▶ _TEXT PROVIDED_:
----------

Unit abstractions. Control can also be abstracted to include a collection of procedures that provide logically related services to other parts of a program and that form a unit, or standalone, part of the program. For example, a data management program may require the computation of statistical indices for stored data, such as mean, median, and standard deviation. The procedures that provide these operations can be collected into a program unit that can be translated separately and used by other parts of the program through a carefully controlled interface. This allows the program to be understood as a whole without needing to know the details of the services provided by the unit. Examples of unit abstractions include the module of Modula-2 and the package of Ada. Note that unit abstractions for data and for control are essentially the same.
One kind of control abstraction that does not fit into any one abstraction level is that of parallel programming mechanisms. Many modem computers have several processors or processing elements and are capable of processing different pieces of data simultaneously. A number of programming languages have included mechanisms that allow for the parallel execution of parts of programs, as well as providing for synchronization and communication among such program parts. Ada provides the task mechanism for parallel execution. Ada’s tasks are essentially a unit abstraction.Other languages provide different levels of parallel abstractions, even down to the statement level.
It is worth noting that almost all abstraction mechanisms are provided for human readability, If a programming language needs to describe only computation, then it needs only enough mechanisms to be able to describe all the computations that a Turing machine can perform, Such a language is called Turing complete. As the following property shows, Turing completeness can be achieved with very few language mechanisms:
A programming language is Turing complete provided it has integer variables and arithmetic and sequentially executes statements, which include assignment, selection (if) and loop (while) statements.

----------

▶ _RECORD EXCERPTS_:
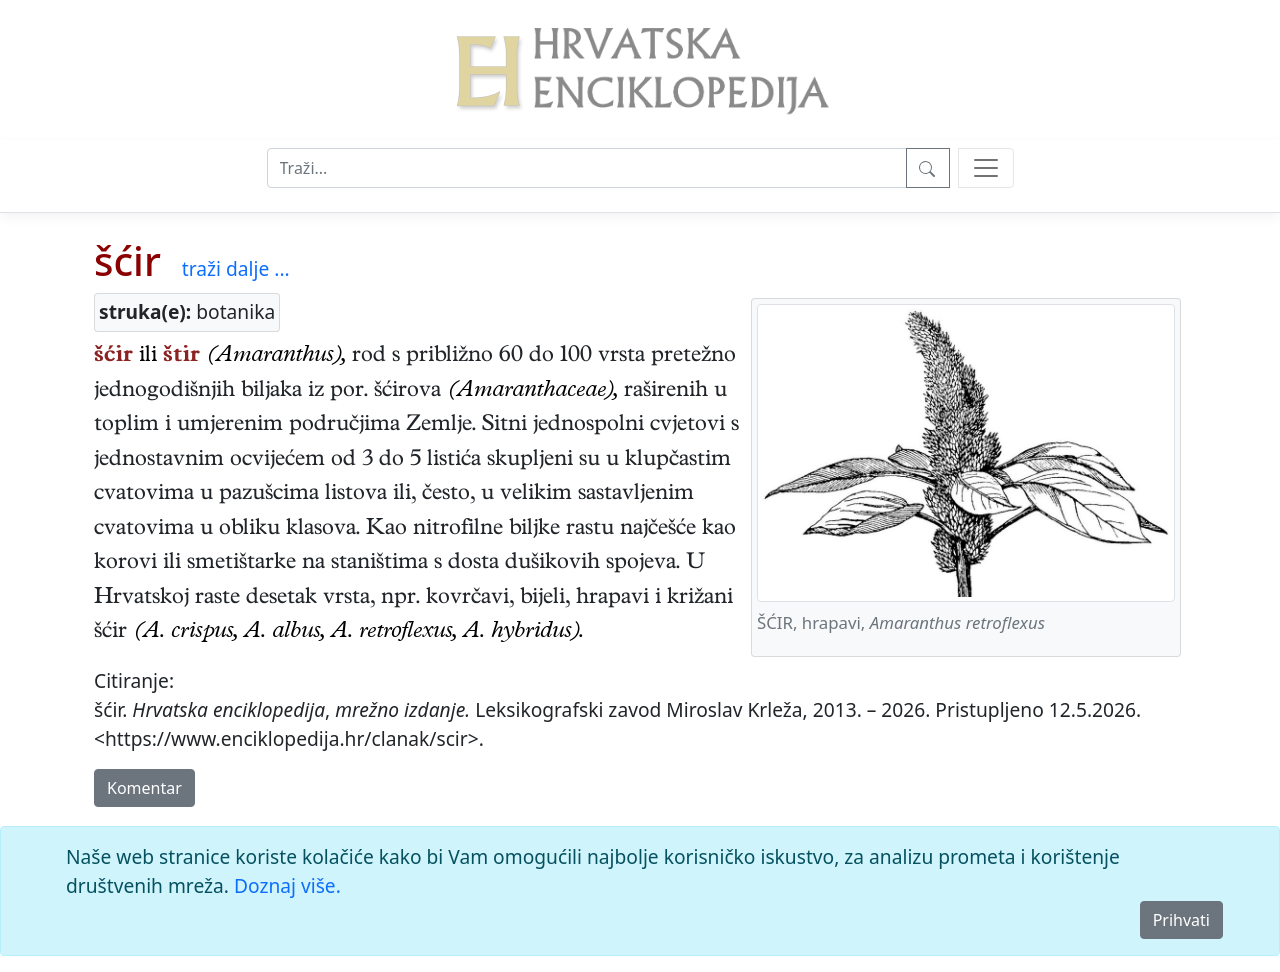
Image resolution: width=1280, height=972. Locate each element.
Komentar (144, 788)
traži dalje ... (236, 268)
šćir (127, 260)
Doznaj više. (287, 885)
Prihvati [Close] (1181, 920)
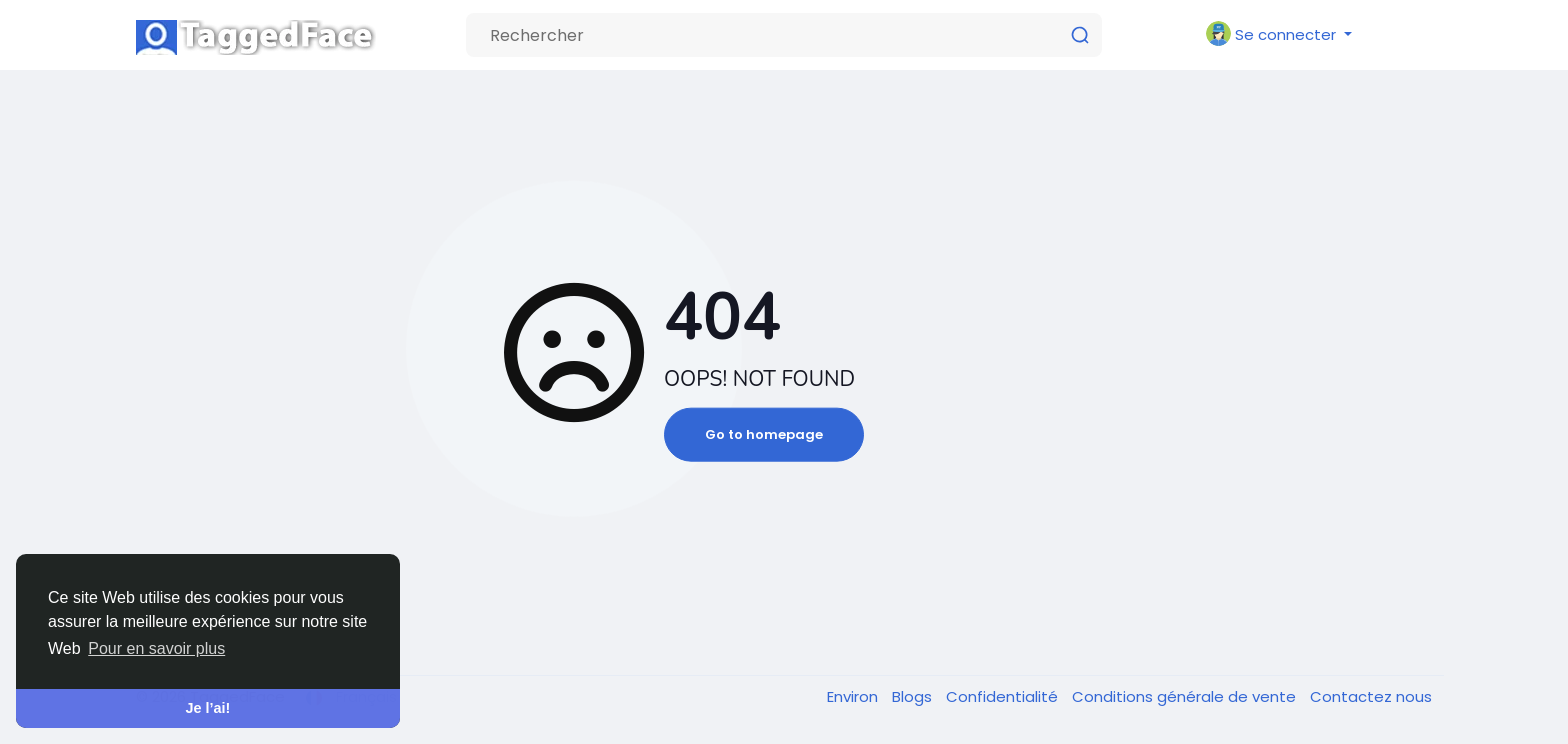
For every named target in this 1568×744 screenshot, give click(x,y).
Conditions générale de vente (1186, 696)
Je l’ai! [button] (208, 708)
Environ (854, 696)
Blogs (914, 696)
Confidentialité (1004, 696)
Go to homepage (764, 434)
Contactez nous (1371, 696)
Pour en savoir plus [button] (156, 648)
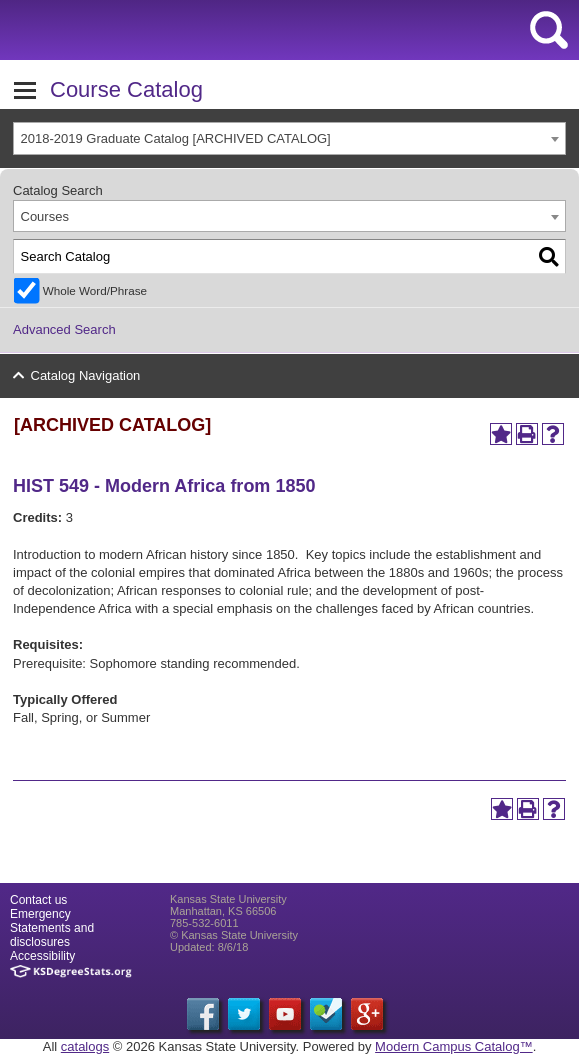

----------

▶ _THE PROBLEM_: According to the text on programming abstractions, what mechanism does Ada provide for parallel execution? The material comes from a different source than the text.

▶ _TASK OUTPUT_: Ada provides the task mechanism.